A Literary Canon
There’s no getting around Kafka

Književni kanon
Književni kanon | Foto: © artisteer/iStock

Controversial articles in the arts sections, pragmatic approach in the schools: obligatory reading and the question of its justification.

By Matthias Bischoff

The book is not obligatory reading – but Wolfgang Herrndorf’s popular youth novel Tschick is also read in many German school classes, along with the books on the curriculum. Perhaps that already partly answers the question of whether a literary canon is really in keeping with the times.
 
What is a canon anyway? The term is from the Greek and means a rule, standard or guideline. But who sets the standard? Today there is at least agreement that to establish a canon you need a certain group who come to an understanding on this. So the canon is not definitive. This fundamental openness has elicited rejection of a canon in many people, especially as there is always the suspicion that a particular group is consolidating its cultural dominance by positing a canon.

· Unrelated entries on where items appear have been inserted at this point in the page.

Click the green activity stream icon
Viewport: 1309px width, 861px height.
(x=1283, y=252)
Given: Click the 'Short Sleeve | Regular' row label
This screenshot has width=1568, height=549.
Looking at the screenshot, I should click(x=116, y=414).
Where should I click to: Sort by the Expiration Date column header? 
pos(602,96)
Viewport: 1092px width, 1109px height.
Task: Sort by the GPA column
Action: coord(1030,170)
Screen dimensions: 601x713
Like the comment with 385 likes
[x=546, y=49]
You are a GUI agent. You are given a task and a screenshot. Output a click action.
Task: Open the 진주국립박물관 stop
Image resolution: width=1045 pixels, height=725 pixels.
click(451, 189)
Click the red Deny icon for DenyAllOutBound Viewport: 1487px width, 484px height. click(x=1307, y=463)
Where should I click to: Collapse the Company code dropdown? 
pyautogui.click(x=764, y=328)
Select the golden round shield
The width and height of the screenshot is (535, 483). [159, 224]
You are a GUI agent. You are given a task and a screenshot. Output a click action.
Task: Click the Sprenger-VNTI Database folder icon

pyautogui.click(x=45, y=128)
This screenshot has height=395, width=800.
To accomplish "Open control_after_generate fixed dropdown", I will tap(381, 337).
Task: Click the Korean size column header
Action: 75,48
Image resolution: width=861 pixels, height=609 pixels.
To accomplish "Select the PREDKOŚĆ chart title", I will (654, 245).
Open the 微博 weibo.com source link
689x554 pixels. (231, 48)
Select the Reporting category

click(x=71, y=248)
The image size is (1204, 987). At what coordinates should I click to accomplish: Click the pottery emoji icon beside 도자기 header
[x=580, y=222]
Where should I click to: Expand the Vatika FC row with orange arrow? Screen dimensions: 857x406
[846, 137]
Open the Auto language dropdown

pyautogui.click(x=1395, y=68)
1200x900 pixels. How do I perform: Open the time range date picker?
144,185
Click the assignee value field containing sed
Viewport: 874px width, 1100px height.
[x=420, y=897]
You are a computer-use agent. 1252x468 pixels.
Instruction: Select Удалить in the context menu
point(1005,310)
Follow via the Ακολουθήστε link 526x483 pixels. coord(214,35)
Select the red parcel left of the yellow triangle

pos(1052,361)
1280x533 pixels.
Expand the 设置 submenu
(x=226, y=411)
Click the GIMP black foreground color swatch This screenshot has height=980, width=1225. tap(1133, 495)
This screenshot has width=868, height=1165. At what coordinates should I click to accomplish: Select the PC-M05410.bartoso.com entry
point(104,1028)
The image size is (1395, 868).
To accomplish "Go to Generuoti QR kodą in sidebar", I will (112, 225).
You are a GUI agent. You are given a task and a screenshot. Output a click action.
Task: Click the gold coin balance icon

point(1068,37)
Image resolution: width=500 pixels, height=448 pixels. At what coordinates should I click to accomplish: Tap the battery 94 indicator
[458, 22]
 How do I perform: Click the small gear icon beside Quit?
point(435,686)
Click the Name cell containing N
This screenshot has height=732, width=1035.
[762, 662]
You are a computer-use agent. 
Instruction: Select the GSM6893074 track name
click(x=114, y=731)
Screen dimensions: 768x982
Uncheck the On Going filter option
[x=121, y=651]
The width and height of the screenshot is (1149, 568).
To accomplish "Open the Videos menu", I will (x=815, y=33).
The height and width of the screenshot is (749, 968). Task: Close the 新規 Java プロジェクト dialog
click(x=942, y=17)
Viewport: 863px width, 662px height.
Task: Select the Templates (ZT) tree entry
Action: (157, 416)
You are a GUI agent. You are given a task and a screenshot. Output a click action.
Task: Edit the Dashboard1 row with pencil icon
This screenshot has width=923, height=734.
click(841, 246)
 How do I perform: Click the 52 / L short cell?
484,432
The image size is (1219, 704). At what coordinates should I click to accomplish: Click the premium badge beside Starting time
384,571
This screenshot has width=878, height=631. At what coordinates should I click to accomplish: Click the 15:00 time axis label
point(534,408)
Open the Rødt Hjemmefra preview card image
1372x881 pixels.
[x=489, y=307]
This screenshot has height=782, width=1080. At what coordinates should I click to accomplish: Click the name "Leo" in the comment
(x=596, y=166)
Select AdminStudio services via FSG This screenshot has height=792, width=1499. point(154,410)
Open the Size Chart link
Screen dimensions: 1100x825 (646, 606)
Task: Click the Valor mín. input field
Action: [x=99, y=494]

Reflecting a multifaceted society

Germany has always seen itself as a cultural nation in which language and literature function as a unifying bond. Perhaps that is the reason why so many people demand that school leavers here have a comprehensive knowledge of literature. However, there is the question of which works should be part of such an obligatory reading list in an increasingly diverse society. Books from Turkish or Arab literature, for example, are not among those that school pupils in Hamburg, Munich or Cologne have to know about, according to the syllabus, yet many of the pupils have their roots in those cultural circles.
 
The objections to a canon, however, come from another direction, often being aired by people who place a value on the practical applicability of education. They thus question a concept of education that in turn has its roots in the early 19th century and for which Weimar Classicism or Wilhelm von Humboldt’s ideal of a university stand. In 2015, the lament of a school leaving certificate pupil in Cologne drew a lot of attention. She wrote on Twitter: “I’m almost 18 years old and have no ideas about taxes, rents or insurances. But I can write an analysis of a poem. In four languages.”

Canvassing for the “usefulness of the unuseful”

The response to her tweet was considerable. In the weekly newspaper Die Zeit Ulrich Greiner argued in favour of the “usefulness of the unuseful”, that is to say, concerning oneself with “Greek and Latin, music and art”, which are not intended to be applicable in everyday practice. He criticised Germany’s cultural policy, which he regards as sacrificing a comprehensive reading of canonical texts in favour of practical “competences”. Josef Kraus, President of the German Teachers’ Association, is also one of those who argue vehemently for a binding canon. “Man, as a cultural being, needs orientation and knowledge of his origins,” according to Kraus. This involves “a cosmos of values that has emerged over the 2000 years of European history”.

But a focus on older works is also controversial. In the Frankfurter Allgemeine Zeitung Sandra Kegel deplored the almost total absence of contemporary literature from current school curricula. And the fact is that these mainly include established works. All the same, Agnes by Peter Stamm does turn up in Baden-Württemberg, and works by Uwe Timm are also to be found. In their everyday practice, teachers deal with the topic pragmatically and individually. One promotes a critical handling of the media using the satire Er ist wieder da (He is back) by Timur Vermes, the other, by contrast, categorically rejects any focus on contemporary best-sellers.

Centralised School Leaving Examination

Most teachers have less problems with Georg Büchner, whose story Lenz and drama fragment Woyzeck are not only on the curriculums, but also popular in class. In addition to stories by Heinrich von Kleist – obligatory reading in almost all federal states – and E.T. A Hoffmann’s The Sandman, there is one undisputed favourite both on the curricula and among German teachers: Franz Kafka. Almost every single German school pupil will be confronted with his story Metamorphosis. His novel The Trial is also read, as are his many parables, fragmentary texts and letters. It is an open secret that in addition to a genuine enthusiasm for Kafka, his supreme craftsmanship, especially in his short texts, also plays a role in class.
 
Through the introduction of the central school leaving examination, the federal states have ensured that the same books are read in the senior classes throughout the whole country, yet without detailed stipulations being made to schools. Free scope for teachers is restricted however, in view of the very precise stipulations regarding which books and ranges of topics will actually be examined. Schiller’s plays are on the reading lists everywhere, and Goethe’s Faust is obligatory reading nation-wide, despite the fact that many teachers say, on the quiet, that the work is too complicated for school pupils today. One teacher even writes, anonymously, in the Net: “What’s so special about Faust???” A teacher who asks this question is unlikely to awaken enthusiasm for Goethe among pupils – and without that, even the best canon is useless.